Performing objects, tactile data, sense-ative documents and feelwork: touch as method for critical ecological stewardship in England

This practice-led research explores how art can re-sensitise and address inequalities in the practice of ecological stewardship in England through a focus on touch.

Investigating the affective power of touch in relation to the labour of ecological stewardship, the research addresses how the pervasive condition of being 'out-of-touch' with nature has contributed to ecological decline and exacerbates social exclusions in terms of who is able to steward nature.

A woman kneels in an exhibition space, she is looking at a piece of paper and there is paper spread infront of her on the floor

Becky Lyon, 'A Wet Fiction' (2023)

Peso Visuals

The research draws on and seeks to contribute to practices and discourses of land justice, decolonial environmentalism and the politics of sensory and embodied knowledge, engaging with diverse practitioners of ecological stewardship from governmental public bodies such as Natural England, land justice organisations (House of Annetta) and wildlife charities (CPRE), grassroots activists and other artist practitioners - all of whom have different physical, conceptual and affective relations to touch.

The practice research will develop novel forms of tactile installation, sensory workshops and transdisciplinary platforms involving diverse stakeholders to identify opportunities for intervention through touch and develop a set of resources for practice implementation.
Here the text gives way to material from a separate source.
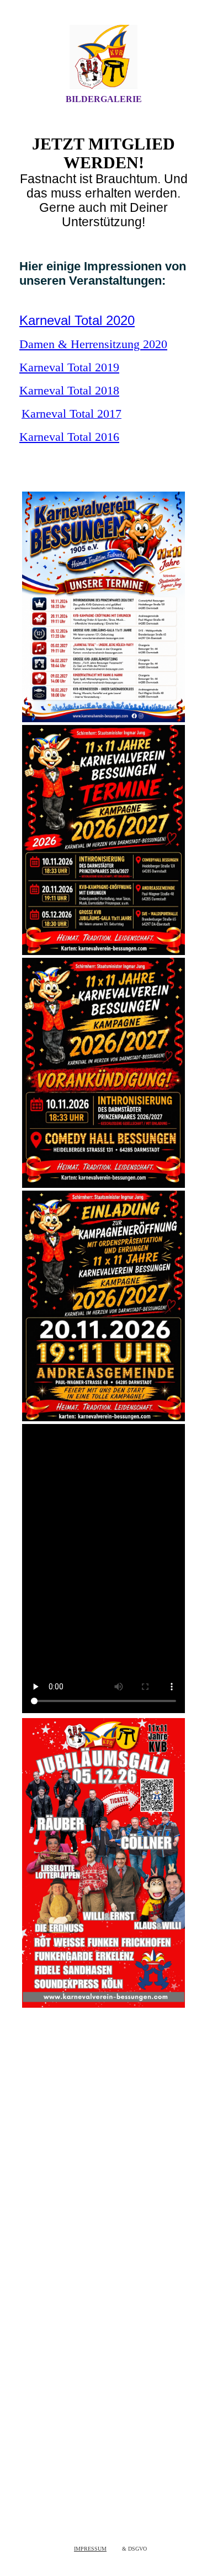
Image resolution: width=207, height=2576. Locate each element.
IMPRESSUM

It will contribute to advancing and deepening theories of touch and sensory knowledge in relation to land justice and ecological repair.

Supervisors

Researcher biography

Becky Lyon is a London born and based English-Jamaican artist using art to connect with and generate insights about ecology. She is interested in how we build relationships with our environments close to home from our neighbourhoods to our domestic spaces to our guts.

She uses art practices to elicit insights from nature about how to live well alongside each other and explore how our socio-political worlds are and could be shaped. These ideas manifest in diverse, often easily portable formats as installations, sculpture, photographic objects, sensory artifacts, handmade moving images and text. Her physical work is activated by conversations and events that bring the audience closer into dialogue with the topics and sites of the work.

She runs Ground Provisions, an artist-led ‘schooled-by-the-forest’ for grown ups; the Squishy Sessions research collective (since April 2021) and The Department of Artecology - a peer-to-peer research club imagining new types of ecological stewardship practice. She is a volunteer Ranger for London National Park City (LNPC), reconnecting Londoners with the ecology of the city, amplifying grass roots activities and hands-on caretaking sites across North West London.

She has an MA Art & Science from Central Saint Martins, an MA Art & Ecology from Goldsmiths University of London and side-hustles as a consultant and trends researcher for global brands.